Für zehn Tage flackerte die Brillanz eines unbekannten Teams über den Sporthimmel der Welt, um ebenso plötzlich wie sie aufgeflammt war, wieder zu erlöschen. Danach kursierten nur noch Gerüchte. Ein zorniger Kim Il Sung habe die Spieler bei der Heimkehr verhaften lassen, weil sie nach ihrem Sieg etwas zu ausgelassen mit Damen und Ale, Stout oder Guiness gefeiert hätten. Einige seien in den eiskalten Gulags gestorben.
Im November diesen Jahres erhielten britische Dokumentarfilmer erstmals die Gelegenheit, mit den Überlebenden jener Mannschaft zu reden, ihre Geschichte zu filmen und die Gerüchte zu widerlegen. Auf vier Seiten berichtet die neueste Ausgabe der Far Eastern Economic Review über dieses Märchen aus dem fernen Osten. "Diese Burschen waren die Helden meiner Kindheit", erzählt der Dokumentarist und Fußballfan Dan Gordon. "Für viele war die Geschichte der Weltmeisterschaft von 1966 die Geschichte dieser kleinen Koreaner, die niemand kannte." Sie waren in Gordons Heimatstadt Middlesbrough untergebracht, dessen Mannschaft gerade in die Drittklassigkeit abgestiegen war. Da fiel es den Arbeitern der nordenglischen Stadt leicht, sich mit den Underdogs aus Korea zu identifizieren.

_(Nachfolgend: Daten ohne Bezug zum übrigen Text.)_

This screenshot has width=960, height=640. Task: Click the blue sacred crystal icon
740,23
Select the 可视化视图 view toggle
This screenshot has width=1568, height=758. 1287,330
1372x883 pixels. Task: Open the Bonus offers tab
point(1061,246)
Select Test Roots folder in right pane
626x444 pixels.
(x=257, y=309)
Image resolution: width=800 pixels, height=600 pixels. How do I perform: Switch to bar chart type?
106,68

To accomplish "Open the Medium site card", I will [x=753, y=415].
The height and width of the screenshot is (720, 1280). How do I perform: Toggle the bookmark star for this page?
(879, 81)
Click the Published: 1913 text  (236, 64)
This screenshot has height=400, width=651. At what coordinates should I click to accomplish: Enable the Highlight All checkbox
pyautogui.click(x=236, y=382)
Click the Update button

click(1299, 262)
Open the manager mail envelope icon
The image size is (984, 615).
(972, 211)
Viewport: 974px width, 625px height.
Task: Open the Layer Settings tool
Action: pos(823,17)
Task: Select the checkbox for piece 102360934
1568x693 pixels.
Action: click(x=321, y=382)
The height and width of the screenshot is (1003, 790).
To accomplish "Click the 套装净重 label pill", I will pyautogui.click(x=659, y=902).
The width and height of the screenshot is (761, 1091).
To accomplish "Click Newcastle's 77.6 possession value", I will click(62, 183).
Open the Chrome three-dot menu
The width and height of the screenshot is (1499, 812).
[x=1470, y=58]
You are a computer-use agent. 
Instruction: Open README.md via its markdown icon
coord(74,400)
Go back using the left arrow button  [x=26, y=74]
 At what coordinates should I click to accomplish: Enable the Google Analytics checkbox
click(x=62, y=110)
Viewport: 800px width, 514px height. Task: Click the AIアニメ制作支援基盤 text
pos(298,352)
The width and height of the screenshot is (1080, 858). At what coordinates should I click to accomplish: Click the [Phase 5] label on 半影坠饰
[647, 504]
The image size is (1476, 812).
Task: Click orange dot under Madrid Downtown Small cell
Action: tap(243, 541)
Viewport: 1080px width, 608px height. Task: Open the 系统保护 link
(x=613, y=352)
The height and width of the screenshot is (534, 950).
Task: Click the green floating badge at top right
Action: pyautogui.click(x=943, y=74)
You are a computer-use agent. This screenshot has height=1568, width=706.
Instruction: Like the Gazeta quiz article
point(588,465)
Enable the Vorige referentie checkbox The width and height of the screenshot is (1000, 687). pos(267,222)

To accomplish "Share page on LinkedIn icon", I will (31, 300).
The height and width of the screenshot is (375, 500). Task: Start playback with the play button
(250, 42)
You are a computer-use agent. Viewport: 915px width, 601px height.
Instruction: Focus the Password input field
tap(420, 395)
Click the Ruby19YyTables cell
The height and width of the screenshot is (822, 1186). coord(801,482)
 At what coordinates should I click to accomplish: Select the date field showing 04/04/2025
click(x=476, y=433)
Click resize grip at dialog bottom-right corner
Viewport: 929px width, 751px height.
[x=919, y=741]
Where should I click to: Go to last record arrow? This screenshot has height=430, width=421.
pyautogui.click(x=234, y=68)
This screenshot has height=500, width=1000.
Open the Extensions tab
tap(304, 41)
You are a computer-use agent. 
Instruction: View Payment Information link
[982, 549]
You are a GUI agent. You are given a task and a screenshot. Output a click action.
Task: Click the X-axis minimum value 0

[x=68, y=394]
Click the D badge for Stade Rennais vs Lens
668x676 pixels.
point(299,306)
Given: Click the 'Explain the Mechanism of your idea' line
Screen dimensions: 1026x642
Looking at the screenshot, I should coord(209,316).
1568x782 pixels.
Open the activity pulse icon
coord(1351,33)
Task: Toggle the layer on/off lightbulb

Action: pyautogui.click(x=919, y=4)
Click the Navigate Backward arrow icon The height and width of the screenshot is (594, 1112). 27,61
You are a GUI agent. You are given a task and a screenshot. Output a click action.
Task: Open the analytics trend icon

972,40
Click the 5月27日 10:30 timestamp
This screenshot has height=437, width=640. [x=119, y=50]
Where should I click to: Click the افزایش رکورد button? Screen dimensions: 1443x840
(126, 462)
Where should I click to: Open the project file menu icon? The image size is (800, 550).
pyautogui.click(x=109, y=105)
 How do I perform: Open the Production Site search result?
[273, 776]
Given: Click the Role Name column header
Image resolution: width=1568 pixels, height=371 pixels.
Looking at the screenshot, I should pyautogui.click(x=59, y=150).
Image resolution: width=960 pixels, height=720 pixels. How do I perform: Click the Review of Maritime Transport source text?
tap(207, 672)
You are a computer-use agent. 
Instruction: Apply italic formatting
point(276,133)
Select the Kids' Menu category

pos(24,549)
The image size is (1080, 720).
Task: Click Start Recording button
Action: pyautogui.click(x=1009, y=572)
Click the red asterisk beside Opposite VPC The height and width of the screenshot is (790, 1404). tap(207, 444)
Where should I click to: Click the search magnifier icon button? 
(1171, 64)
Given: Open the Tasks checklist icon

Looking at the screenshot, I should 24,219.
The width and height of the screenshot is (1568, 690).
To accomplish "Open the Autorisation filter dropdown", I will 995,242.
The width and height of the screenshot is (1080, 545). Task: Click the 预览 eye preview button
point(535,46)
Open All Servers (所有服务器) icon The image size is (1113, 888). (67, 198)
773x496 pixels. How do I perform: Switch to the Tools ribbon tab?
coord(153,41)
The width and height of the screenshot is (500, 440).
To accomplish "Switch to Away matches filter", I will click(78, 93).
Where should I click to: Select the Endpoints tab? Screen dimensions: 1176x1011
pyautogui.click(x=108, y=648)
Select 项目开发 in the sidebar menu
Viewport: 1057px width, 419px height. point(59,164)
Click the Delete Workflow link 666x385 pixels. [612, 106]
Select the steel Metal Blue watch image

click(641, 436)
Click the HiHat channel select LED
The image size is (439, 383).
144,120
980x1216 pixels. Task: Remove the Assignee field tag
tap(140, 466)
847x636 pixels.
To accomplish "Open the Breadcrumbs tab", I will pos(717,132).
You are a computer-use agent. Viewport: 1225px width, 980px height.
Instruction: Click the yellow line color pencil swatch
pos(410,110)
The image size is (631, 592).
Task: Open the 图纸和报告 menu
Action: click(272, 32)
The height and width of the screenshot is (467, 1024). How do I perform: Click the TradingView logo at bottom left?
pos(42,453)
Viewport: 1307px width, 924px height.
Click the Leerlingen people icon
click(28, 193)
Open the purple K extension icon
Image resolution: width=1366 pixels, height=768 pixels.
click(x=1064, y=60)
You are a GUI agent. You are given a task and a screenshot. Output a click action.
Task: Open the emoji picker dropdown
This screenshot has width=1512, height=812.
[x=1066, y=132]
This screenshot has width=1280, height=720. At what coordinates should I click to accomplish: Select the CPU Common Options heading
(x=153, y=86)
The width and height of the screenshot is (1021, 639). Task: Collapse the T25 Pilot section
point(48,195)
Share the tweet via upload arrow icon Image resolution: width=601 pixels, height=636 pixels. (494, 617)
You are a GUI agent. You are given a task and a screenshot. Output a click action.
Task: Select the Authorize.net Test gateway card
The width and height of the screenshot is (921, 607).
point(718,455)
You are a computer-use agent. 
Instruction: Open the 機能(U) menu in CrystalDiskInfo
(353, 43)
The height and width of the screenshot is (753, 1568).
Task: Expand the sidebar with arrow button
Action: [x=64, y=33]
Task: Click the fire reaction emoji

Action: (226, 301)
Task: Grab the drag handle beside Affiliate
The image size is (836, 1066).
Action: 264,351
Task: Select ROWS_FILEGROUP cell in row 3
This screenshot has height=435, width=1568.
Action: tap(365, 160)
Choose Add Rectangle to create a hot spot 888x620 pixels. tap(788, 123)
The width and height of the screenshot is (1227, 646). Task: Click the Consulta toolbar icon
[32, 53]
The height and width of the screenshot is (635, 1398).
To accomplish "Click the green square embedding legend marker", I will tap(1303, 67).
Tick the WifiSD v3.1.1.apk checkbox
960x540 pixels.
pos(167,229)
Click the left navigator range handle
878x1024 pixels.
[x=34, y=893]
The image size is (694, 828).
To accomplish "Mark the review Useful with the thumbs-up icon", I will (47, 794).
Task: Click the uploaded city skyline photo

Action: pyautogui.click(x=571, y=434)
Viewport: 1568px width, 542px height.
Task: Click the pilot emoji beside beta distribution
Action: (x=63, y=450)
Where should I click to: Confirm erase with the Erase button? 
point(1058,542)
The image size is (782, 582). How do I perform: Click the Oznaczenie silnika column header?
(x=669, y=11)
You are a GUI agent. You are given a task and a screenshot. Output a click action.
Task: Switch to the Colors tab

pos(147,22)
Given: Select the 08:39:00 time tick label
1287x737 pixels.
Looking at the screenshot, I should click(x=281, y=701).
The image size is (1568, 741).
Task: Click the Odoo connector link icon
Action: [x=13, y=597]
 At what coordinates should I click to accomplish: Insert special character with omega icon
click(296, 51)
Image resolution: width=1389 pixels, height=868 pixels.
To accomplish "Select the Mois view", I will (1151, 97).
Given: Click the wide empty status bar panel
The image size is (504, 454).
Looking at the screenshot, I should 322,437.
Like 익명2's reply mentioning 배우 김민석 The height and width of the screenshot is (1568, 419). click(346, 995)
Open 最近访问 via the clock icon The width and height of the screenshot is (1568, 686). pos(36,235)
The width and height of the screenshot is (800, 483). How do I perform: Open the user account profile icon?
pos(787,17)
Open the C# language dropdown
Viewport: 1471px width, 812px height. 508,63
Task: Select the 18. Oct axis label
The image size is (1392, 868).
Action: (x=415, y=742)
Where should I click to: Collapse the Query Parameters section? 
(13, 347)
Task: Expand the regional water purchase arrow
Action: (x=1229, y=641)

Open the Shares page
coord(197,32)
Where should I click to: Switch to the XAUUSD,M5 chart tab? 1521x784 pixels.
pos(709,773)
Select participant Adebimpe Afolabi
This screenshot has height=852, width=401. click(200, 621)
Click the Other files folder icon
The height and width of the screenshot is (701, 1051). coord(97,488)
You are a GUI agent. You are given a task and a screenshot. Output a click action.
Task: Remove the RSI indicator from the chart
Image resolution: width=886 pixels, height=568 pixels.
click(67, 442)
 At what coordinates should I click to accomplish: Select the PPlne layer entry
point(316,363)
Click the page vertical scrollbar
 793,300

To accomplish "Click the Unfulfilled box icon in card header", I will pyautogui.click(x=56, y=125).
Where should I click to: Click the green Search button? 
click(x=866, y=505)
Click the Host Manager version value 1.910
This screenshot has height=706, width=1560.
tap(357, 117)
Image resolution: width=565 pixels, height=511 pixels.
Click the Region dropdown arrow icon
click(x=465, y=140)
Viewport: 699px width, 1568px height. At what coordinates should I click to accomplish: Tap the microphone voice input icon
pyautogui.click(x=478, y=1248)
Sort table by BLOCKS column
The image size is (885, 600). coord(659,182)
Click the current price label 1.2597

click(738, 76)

"Ehe wir nach England fuhren, sagte uns der Große Führer, wir könnten nicht erwarten, den Titel zu gewinnen, aber wir könnten sicher ein, zwei Spiele gewinnen", erzählt Pak, der Schütze jenes goldenen Tores, das damals Fußballgeschichte machte. Kim Il Sung hatte den Spielern geraten, ihre größte Stärke auszuspielen, ihre Schnelligkeit. Er habe den Geist Chonlimas beschworen, des "1000-Ligen-Pferdes" aus der chinesischen Mythologie. Weit lebensnaher als Perseus, der in der griechischen Sage auf Pegasus zu Andromedas Rettung eilte, erzählt eine chinesische Legende vom Ministerpräsidenten Bole eines alten Reiches, der im Auftrag seines Kaisers im ganzen Land nach qualifizierten Administratoren suchte. Um den Auftrag erfüllen zu können, wählte der Pferdekenner "Chonlima", eine exzellente Stute, die ohne Rast 1000 Meilen laufen konnte. Heute noch sprechen die Chinesen bei einem schnellen und ausdauernden Pferd gerne von einem "Chonlima" und nennen einen intelligenten Menschen "Bole". "Nachdem wir Italien geschlagen hatten, wussten wir, dass wir seinen Wunsch erfüllt hatten", sagt Pak. "In der Umkleidekabine heulten wir alle. Ich rannte die Treppe hinauf zu den obersten Rängen der Tribüne und hielt eine Rede an den Großen Führer. Und dann heulte ich noch mehr."
"Die Mannschaft spielte Chonlima-Fußball und war unglaublich schnell", bestätigt Gordon. So stürmten die Koreaner auch gegen ihre Viertelfinalsgegner aus Portugal an. Welle nach Welle brandeten sie gegen das portugiesische Tor. Schon nach einer Minute führten sie 1:0, kurz darauf schon 3:0. Doch dann zeigte Chonlima seine große Schwäche: Der koreanische Angriffsfußball hatte die Verteidigung sträflichst vernachlässigt. Die Portugiesen - oder richtiger ihr grandioser Superstar Eusebio - schlugen zurück. Alleine Eusebio trug vier Tore zum 5:3-Sieg Portugals bei.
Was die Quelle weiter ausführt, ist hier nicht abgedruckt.